Auteure: Samanta Schweblin

Editeur: Grasset – 18 mars 2026 (150 pages)
Lu en avril 2026
Mon avis: Recueil de six nouvelles qui mettent en scène des personnages au bord du gouffre : depuis longtemps ils ont accumulé dépression, culpabilité, deuil, remords, regrets, ils sont au bout de ce qu’ils peuvent. Les situations sont douloureuses et la joie de vivre absente. Dans l’anonymat de leur esprit, ils hurlent en silence, les uns leur besoin de tendresse et de compassion, les autres celui d’être pardonné ou d’être utile.
On les découvre chacun dans un moment de grande fragilité, un moment où l’inexplicable, l’inquiétant, surgit dans leur vie, et les laisse déstabilisés, impuissants, avant, parfois, de les remettre en mouvement vers un brin d’espoir ou dans une fuite en avant.

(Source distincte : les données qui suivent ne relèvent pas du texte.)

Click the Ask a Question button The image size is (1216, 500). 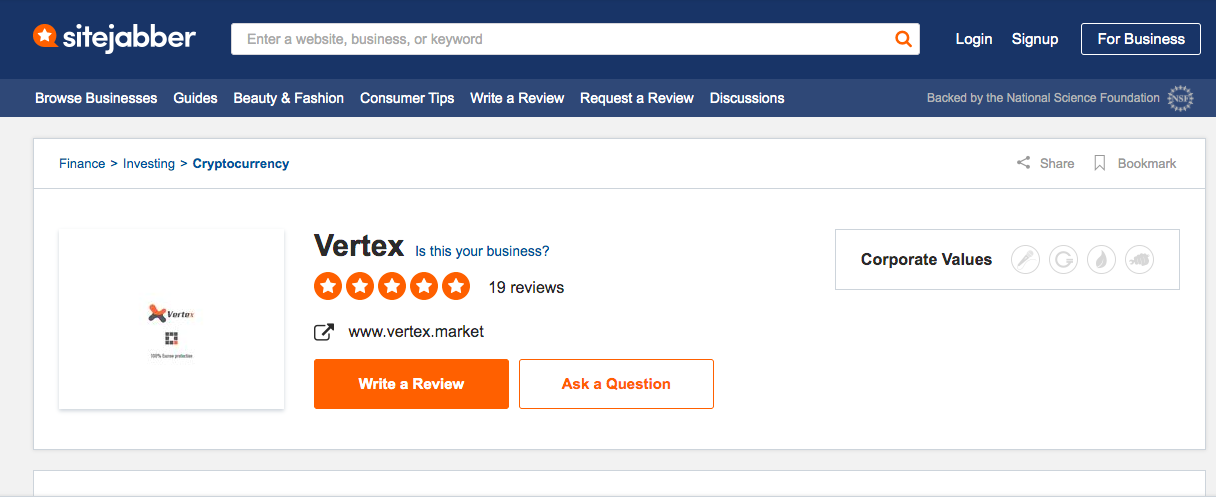[x=616, y=384]
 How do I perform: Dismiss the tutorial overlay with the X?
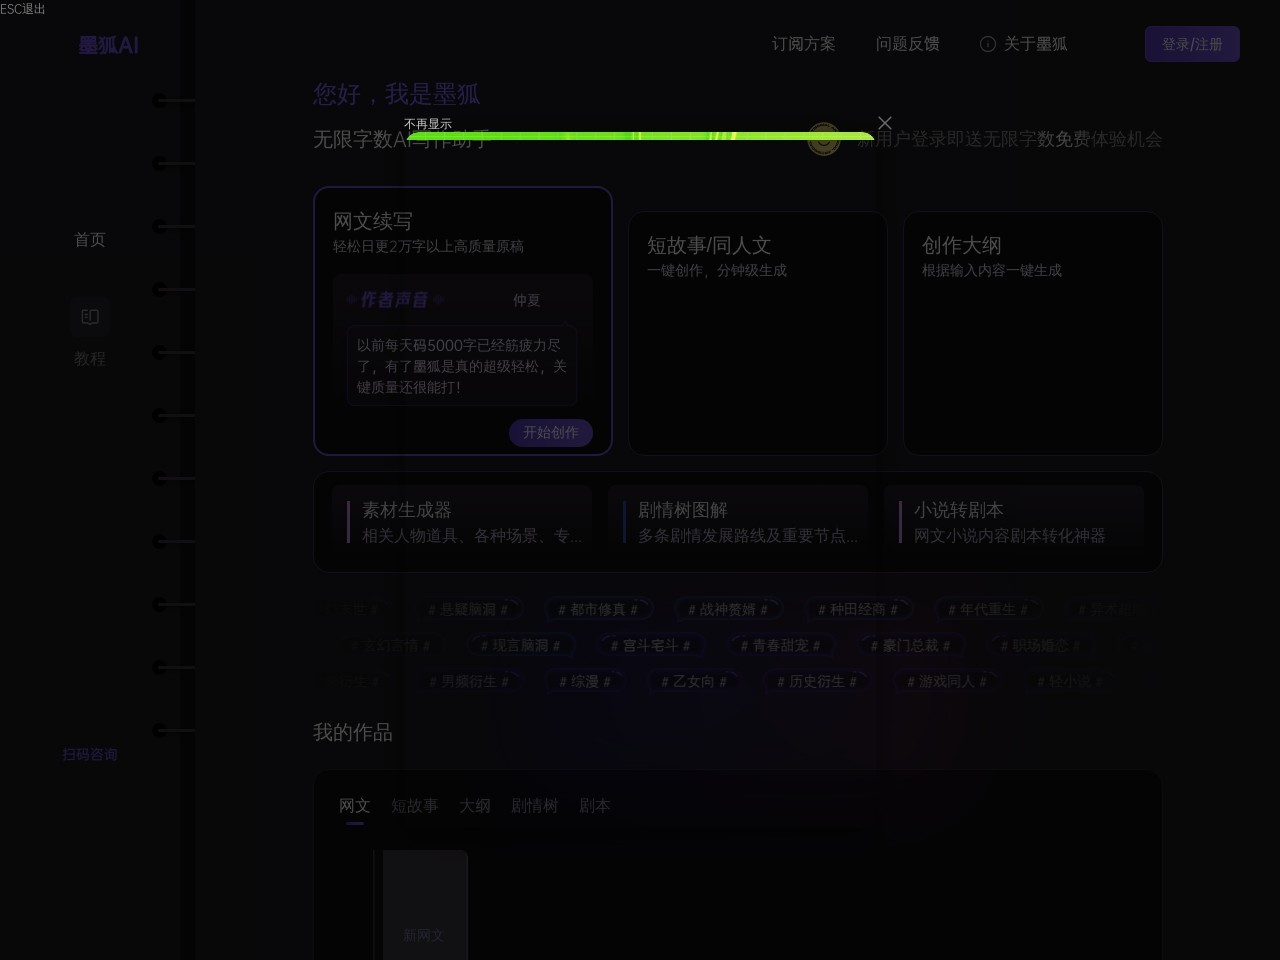[884, 123]
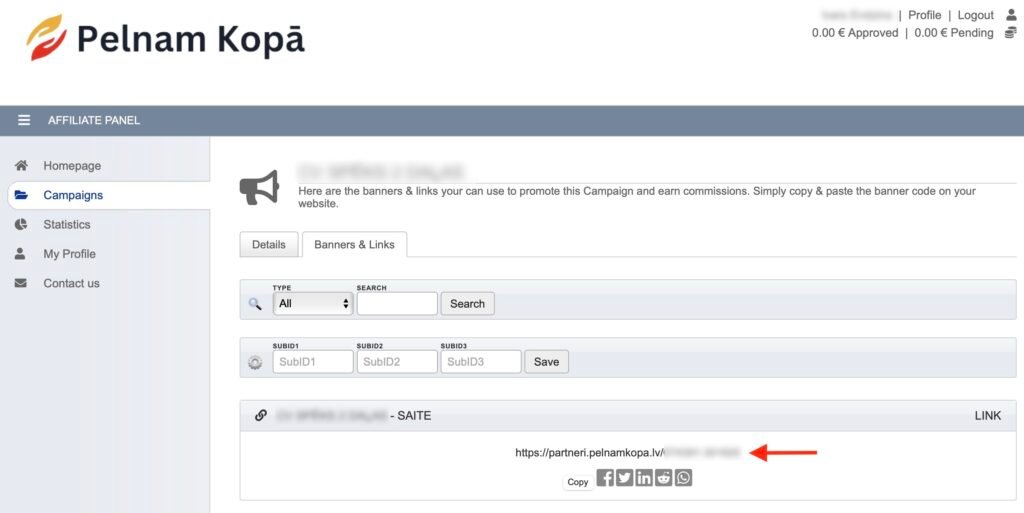Focus the SubID1 input field
Viewport: 1024px width, 513px height.
[x=312, y=362]
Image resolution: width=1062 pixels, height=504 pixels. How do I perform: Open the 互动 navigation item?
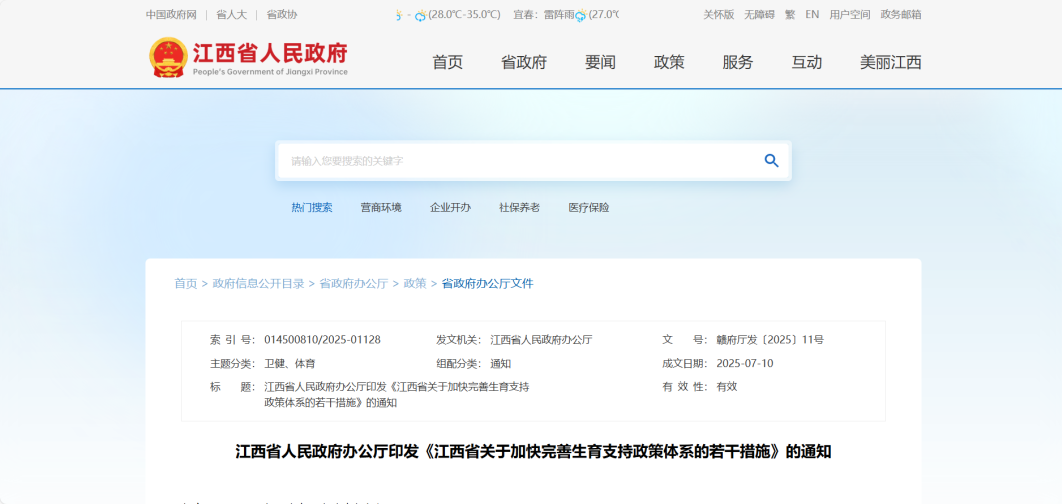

La tonalité de ces récits est globalement sombre, mais le talent de conteuse de l’auteure rend ces textes captivants. Sa plume instaure une tension inconfortable, une ambiance teintée de symbolisme, étrange, hypnotique, elliptique. Des textes subtils qui ne s’épuisent probablement pas à la première lecture.
En partenariat avec les Editions Grasset via Netgalley.
#Lebonmal #NetGalleyFrance
Présentation par l’éditeur:
Une mère s’installe dans sa cuisine avec ses filles, malgré l’odeur de vase du lac où elle a tenté de se noyer ; une architecte argentine reconnaît un petit garçon disparu dans l’œil d’un cheval maltraité ; un père n’arrive plus à soutenir le regard de son fils qui, après avoir avalé une pile, a dû subir une trachéotomie ; une femme héberge la patiente d’une maison de retraite en fugue, avant de se faire séquestrer par le fils de cette dernière… Autant de situations de non-retour où le bien et le mal sont inextricablement liés. Fragiles, les personnages de ces histoires sont saisis à l’instant où l’étrangeté fait irruption dans leur vie — laissant les uns face à la douleur, les autres aux prises avec la culpabilité, et pour tous un besoin de tendresse plus puissant que jamais.
La prose de Schweblin, tout en tension, forme un univers où les monstres du quotidien nous observent de si près qu’on croirait sentir leur souffle. Plongeant le lecteur dans un état d’alerte aussi troublant qu’hypnotique, Le bon mal est une expérience de lecture inoubliable.